Workers who don’t have the luxury of working from home are at a higher risk of contracting the coronavirus on the way to and at their workplace. 

Credit: AP
A Whole Foods Market worker moves grocery carts in Durham, N.C., Wednesday, April 15, 2020. (AP Photo/Gerry Broome)

African Americans are also more likely to be uninsured or live in communities with low-quality health care. Research shows that African Americans receive worse medical care even when income, education and socio-economic status are accounted for. A 2017 study, which followed 2,025 individuals over a 25-year period, found that white men saw a larger effect on life expectancy through employment than black men. A 2018 study came to a similar conclusion: income has a smaller protective effect against chronic medical conditions for African Americans than it does for white people. That has led to an increase in pre-existing conditions such as diabetes, hypertension and heart disease among African Americans, conditions that increase their chance of complications after contracting the coronavirus, making it more lethal.

Credit: AP
Jamon Jordan poses with a photo of his mother, Jacquelynne Jordan, who had existing health conditions and died from COVID-19. (AP Photo/Paul Sancya)

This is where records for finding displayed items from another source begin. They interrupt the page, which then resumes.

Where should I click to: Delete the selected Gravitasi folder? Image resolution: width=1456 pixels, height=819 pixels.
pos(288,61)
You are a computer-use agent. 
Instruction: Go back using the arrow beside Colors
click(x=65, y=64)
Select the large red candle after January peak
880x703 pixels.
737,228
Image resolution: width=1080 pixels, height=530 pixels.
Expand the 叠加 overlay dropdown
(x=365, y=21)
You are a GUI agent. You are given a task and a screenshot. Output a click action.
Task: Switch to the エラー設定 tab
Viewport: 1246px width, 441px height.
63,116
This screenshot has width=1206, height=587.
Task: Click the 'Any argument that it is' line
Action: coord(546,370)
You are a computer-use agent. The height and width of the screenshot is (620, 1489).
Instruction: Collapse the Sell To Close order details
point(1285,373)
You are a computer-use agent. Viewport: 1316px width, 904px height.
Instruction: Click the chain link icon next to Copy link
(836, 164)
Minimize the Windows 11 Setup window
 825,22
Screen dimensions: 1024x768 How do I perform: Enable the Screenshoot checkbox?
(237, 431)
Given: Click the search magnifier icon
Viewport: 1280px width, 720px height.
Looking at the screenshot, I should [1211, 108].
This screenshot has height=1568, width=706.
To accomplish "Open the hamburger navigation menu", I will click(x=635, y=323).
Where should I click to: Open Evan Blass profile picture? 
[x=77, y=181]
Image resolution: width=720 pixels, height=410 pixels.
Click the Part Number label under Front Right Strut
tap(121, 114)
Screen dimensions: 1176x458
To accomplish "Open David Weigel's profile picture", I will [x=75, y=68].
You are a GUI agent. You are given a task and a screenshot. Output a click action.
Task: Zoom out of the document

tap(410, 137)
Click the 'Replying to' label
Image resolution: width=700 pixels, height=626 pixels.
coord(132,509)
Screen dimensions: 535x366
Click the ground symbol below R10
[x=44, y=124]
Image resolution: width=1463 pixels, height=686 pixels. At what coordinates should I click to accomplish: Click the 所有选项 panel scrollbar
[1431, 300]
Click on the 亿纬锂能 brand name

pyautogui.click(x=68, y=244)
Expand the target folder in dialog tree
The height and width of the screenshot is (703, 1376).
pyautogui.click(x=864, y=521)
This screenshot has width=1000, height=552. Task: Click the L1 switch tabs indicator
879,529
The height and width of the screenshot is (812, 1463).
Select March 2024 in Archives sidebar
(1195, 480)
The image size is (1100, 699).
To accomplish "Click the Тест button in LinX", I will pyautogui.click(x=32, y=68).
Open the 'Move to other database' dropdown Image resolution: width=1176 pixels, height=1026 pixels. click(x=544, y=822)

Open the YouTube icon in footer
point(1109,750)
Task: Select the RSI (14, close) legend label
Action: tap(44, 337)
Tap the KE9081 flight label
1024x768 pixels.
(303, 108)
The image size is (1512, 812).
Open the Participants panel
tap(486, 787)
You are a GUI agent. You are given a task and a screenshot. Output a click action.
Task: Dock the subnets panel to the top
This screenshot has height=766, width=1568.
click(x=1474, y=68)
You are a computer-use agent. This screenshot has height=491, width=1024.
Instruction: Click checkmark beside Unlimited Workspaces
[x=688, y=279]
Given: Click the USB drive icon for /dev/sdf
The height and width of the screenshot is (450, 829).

“It’s important for us to understand that race is not genetic,” Dr. Joia Crear Perry, the founder of the National Birth Equity Collaborative, told WWL-TV in New Orleans. “The outcomes – the hypertension and diabetes – do not come from a different gene around blackness. It's the impact on our bodies from having a lack of access to insurance, lack of access to quality education, those things really cause us to have harm in our bodies.”

The pandemic is exposing gaps in health coverage and inequalities that won't go away even when things go back to normal.

"When you’re in the middle of a crisis like we are now with the coronavirus, it really does have — ultimately shine a very bright light on some of the real weaknesses and foibles in our society," Dr. Anthony Fauci, director of the National Institute of Allergy and Infectious Diseases, said in a coronavirus Task Force press briefing.

"There’s nothing we can do about it right now, except to try and give them the best possible care to avoid those complications."